I'm playing along with the lovely Bella in her new 52 Photos Project. Nourish is this week's prompt. Perfectly fitting for what I've been thinking about this week
Easter. We had visiting family - all siblings, no grownups - which was so much fun.
I made things. Probably too many things. Things to eat and things to make the house pretty. Decorating...cleaning....trying to recreate what I can't have. Trying to make it like home....except I'm not at "home" ...because I live on the other side of an ocean from my parents and sisters. And I'm trying to create things for my children out of the overactive imagination that inhabits my head.

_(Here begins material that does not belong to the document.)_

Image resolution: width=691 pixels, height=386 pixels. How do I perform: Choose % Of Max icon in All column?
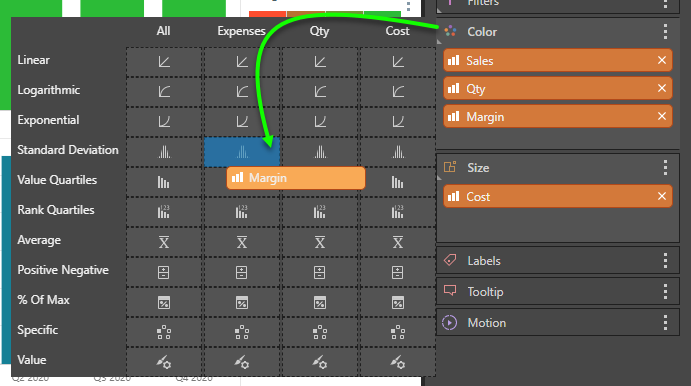pyautogui.click(x=164, y=302)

My intentions are honest. I want people to feel welcomed and loved and cared for. I want to nourish them. But it does come at a price, because I am terrible at organizing and planning. So things never quite go right. Things are late or burned or don't happen. Which is when I learn (again) that my expectations are often unrealistic...and no one else's expectations of what I should be doing are ever quite as ridiculous as my own.
But despite my failings...there was Food. That thing that is supposed to nourish us. I made so much of it. I thought so much about it. I planned and baked and chopped and stirred. But when everything was cleared away from the weekend, the thing I kept coming back to were these two little bunnies. They were my VERY favorite things I made for Easter. One of each of my little boys. Small, simple, easy. Made in spare stolen minutes. And making them caused me the least stress and the most joy.
This is a lesson I need to remember.